The ABI can also be used as a frozen black-box interface for "thinker" modules that modulate representations without touching the core:

# Get frozen ABI states (gradients detached — core stays frozen)
h_abi = model.get_abi_hidden_states(input_ids)  # [B, T, 512]

# Thinker applies modulations to h_abi (not shown here)
h_abi_modulated = thinker(h_abi)

# Decode modulated states back to logits (gradients flow through thinker only)
logits = model.decode_from_abi(h_abi_modulated)

This allows thinker modules to be trained while the core weights are completely frozen.


Why the ABI Enables Lossless Portability

Consider two models:

  • Model A: d_model=512, d_abi=512. The core_to_abi projection is 512→512.
  • Model B: d_model=768, d_abi=512. The core_to_abi projection is 768→512.

The domain module in both is DomainModuleLite(d_abi=512). Its weight matrices have shapes:

  • ln.weight: [512]
  • gate_proj.weight: [1024, 512]
  • up_proj.weight: [1024, 512]
  • down_proj.weight: [512, 1024]
  • log_alpha: [1]

These shapes are identical in both models. There is no d_model in any of them.

A state_dict copy therefore transfers all weights bit-for-bit with no mismatches.

The results/paste_proof.json file records MD5 checksums of each tensor for a 37.5M model and a 112.2M model, confirming they are identical.


Comparison to Standard Transformer (Baseline)

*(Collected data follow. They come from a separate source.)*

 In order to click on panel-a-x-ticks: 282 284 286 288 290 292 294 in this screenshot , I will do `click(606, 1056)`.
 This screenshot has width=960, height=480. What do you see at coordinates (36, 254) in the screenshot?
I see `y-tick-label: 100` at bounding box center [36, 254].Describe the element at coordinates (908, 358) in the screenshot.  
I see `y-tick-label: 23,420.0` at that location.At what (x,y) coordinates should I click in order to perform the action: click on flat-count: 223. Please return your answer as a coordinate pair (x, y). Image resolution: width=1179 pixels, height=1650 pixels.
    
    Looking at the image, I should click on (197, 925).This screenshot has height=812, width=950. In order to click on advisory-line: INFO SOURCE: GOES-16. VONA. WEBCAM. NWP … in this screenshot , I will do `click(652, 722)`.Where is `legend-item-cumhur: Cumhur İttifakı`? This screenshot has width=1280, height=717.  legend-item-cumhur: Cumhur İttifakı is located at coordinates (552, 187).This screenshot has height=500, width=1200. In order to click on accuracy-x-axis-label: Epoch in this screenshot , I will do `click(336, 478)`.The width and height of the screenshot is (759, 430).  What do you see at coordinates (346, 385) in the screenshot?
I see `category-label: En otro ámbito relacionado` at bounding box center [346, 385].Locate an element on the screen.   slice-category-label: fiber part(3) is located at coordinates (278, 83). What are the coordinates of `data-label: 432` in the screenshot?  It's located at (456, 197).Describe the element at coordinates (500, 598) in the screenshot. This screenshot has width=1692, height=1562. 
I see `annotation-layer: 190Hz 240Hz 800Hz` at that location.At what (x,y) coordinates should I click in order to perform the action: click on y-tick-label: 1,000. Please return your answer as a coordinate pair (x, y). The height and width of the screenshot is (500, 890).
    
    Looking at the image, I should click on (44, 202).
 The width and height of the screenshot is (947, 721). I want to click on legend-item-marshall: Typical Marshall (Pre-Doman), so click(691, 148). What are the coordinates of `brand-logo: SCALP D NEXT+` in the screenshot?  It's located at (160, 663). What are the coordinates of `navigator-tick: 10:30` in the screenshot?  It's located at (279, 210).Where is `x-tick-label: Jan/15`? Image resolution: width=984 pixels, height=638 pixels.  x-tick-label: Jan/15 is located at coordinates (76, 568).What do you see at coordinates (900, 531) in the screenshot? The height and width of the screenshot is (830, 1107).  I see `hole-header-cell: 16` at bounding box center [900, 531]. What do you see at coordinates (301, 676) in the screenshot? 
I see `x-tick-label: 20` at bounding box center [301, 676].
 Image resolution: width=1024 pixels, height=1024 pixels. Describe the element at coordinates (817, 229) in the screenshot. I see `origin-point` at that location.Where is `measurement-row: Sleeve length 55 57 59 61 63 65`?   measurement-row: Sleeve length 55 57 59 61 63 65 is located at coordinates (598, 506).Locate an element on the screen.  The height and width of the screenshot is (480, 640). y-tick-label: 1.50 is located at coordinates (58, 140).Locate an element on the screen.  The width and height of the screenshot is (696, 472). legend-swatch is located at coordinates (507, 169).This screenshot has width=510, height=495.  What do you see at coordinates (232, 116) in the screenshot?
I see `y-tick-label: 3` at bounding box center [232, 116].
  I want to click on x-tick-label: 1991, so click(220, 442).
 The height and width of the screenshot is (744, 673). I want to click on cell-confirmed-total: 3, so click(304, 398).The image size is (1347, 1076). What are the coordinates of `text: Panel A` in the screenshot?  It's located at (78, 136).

The baseline_lm.py uses the same SimpleTransformerBlock as LayerCake's core, ensuring that any performance difference is attributable to architecture (ABI + domains), not to implementation details like weight initialization or block variants.

At 20K training steps with matched parameters (35.96M each):

  • LayerCake adds core_to_abi and abi_to_core projections and an ABI LayerNorm
  • The baseline has slightly wider FFN layers to compensate for parameter matching
  • Both share the same causal masking, optimizer, scheduler, and data

See results/fair_comparison.json for the full benchmark.